'Slap in the face': West Maui set to reopen for tourism, with outrage from residents

LAHAINA, Hawaii — (LAHAINA, Hawaii) -- West Maui, an area devastated by wildfires that ravaged the historic town of Lahaina less than two months ago, is set to reopen for visitors on Oct. 8. Lahaina will remain fully closed to the public until further notice, according to the Hawaiian Tourism Authority.

The decision to open up for tourism has prompted outrage from some residents, many of whom remain displaced and have yet to pick up the pieces of their destroyed homes.

Jeremy Delos Reyes, one of the roughly 7,500 displaced residents, is living with his family at a nearby hotel and is angered to learn that the state is planning for the return of visitors to the disaster area. Reyes has lived on Maui for 48 years.

"Why am I stuck at a resort right now every day, waking up wondering if me and my wife and my family are going to get kicked out because tourists need a place to stay?" he told ABC News in an interview.

He continued: "Why do these displaced people that lost family members -- lost everything they own -- have to go to work now and put on a smile to serve cocktails, to bring towels, to clean their room? How would that make you feel if you lost your family and everything you own?"

Oct. 8 will mark two months since the wildfires began their destruction.

Displaced residents say they have yet to revisit their old homes, as they await clearance from federal and local agencies to clear the areas as safe from hazardous materials and poor air quality.

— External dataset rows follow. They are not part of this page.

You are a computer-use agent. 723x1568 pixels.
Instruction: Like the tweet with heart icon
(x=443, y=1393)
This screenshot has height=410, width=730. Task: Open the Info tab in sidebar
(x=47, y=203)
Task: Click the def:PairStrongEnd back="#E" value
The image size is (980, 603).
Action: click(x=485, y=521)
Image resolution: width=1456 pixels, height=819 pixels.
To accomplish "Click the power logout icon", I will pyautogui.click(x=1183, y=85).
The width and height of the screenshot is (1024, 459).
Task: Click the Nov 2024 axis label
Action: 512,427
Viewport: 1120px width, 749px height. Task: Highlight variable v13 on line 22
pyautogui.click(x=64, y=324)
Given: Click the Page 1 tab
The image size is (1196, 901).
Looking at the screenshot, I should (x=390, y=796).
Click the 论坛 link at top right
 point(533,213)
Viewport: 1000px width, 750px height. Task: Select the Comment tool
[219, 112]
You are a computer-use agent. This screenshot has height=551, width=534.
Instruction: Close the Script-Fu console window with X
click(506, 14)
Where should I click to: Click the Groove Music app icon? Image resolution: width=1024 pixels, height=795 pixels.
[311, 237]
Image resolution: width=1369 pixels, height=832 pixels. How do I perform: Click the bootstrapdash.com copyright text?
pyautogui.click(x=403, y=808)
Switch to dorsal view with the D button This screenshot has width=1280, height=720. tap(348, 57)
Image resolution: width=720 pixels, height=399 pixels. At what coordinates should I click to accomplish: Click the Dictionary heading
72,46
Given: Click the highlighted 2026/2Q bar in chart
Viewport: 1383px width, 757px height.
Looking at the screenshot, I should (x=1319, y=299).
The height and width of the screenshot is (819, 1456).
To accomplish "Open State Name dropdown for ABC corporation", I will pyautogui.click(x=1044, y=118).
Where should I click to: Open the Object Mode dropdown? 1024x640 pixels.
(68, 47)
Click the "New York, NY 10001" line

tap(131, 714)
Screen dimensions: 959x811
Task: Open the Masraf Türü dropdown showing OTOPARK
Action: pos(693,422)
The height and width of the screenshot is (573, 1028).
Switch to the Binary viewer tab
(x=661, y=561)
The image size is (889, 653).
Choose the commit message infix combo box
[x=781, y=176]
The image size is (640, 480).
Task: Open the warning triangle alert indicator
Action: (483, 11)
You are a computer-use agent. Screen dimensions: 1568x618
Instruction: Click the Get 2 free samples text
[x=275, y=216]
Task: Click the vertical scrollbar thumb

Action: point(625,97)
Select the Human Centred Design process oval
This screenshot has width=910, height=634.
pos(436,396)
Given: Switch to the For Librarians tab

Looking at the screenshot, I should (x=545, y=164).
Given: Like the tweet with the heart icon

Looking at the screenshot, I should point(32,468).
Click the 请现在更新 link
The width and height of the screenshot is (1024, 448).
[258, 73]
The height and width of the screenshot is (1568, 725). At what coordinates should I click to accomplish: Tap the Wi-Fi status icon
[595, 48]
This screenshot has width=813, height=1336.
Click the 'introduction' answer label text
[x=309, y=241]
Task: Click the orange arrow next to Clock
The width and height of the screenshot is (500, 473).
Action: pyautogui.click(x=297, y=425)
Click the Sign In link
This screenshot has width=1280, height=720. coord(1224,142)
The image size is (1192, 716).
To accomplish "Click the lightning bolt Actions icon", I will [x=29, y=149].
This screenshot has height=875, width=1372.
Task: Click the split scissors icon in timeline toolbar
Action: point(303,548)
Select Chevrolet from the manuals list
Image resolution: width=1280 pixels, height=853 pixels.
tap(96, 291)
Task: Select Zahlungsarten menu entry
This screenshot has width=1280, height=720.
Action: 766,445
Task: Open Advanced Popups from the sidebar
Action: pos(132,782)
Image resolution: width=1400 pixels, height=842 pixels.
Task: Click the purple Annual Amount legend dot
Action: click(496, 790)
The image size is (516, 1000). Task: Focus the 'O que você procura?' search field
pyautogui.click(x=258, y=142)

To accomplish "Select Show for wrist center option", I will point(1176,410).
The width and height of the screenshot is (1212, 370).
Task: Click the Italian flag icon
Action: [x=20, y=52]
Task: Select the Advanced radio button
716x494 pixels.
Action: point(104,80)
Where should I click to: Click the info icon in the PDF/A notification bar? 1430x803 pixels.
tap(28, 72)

The disaster area is restricted to authorized personnel only, and many areas still don't have access to clean, safe drinking water.

Many children from the region are still being transported to schools outside of West Maui, with expectations that schools will start up around Oct. 13 if they prove to be safe for return.

Jordan Ruidas, a resident and community organizer, has created a petition to delay the reopening of West Maui that has gathered more than 5,000 signatures.

"With it being exactly two months after the tragic fires … it seemed like a slap in the face honestly," she told ABC News in an interview.

Ruidas said she and others know that West Maui will eventually need to open, "but what's concerning to me is our government officials have not hit certain benchmarks that a lot of us working class, Lahaina locals feel like we need before we can even start to get back to some kind of normalcy."

However, some business owners in the region are anxious for economic support.

Noah Drazkowski, who was born and raised in West Maui and owns a local business, said his feelings are mixed about the reopening. The majority of his income comes from tourism, he says. The impact of the fire has compounded on top of the economic hit the COVID-19 pandemic had on his business.

"Being born and raised here, it's difficult to want to reopen and that tourism is going to come back in," Drazkowski said. "But as a business owner, I know that we need it. I know that our families need it. You know, we need to be able to get back to some kind of normalcy to help push forward."

Tourism accounts for a large chunk of Maui County's economy. According to the Maui Economic Development Board, approximately 70% of every dollar is generated directly or indirectly by the visitor industry. The board calls tourism the “economic engine” for the County of Maui.

Some residents don't want it to be this way, arguing that the annexation of the Hawaiian Islands has impacted the ownership of land and water for Native Hawaiians. Maui has been under water restrictions in recent years amid an ongoing drought and has been facing a housing crisis, as costs skyrocket.

As residents continue to grieve, some fear the devastation will be exploited by visitors gawking at the tragedy.

Those who do decide to come when West Maui opens, residents ask that they be respectful of the grieving city. Drazkowski recommends volunteering in the recovery efforts while on vacation if possible.

"We went through a crisis. We went through a natural disaster. A lot of families are still grieving and still processing and they don't really want to see, they don't really want to see anyone on the side of the road trying to take pictures of what happened to their home," said Drazkowski.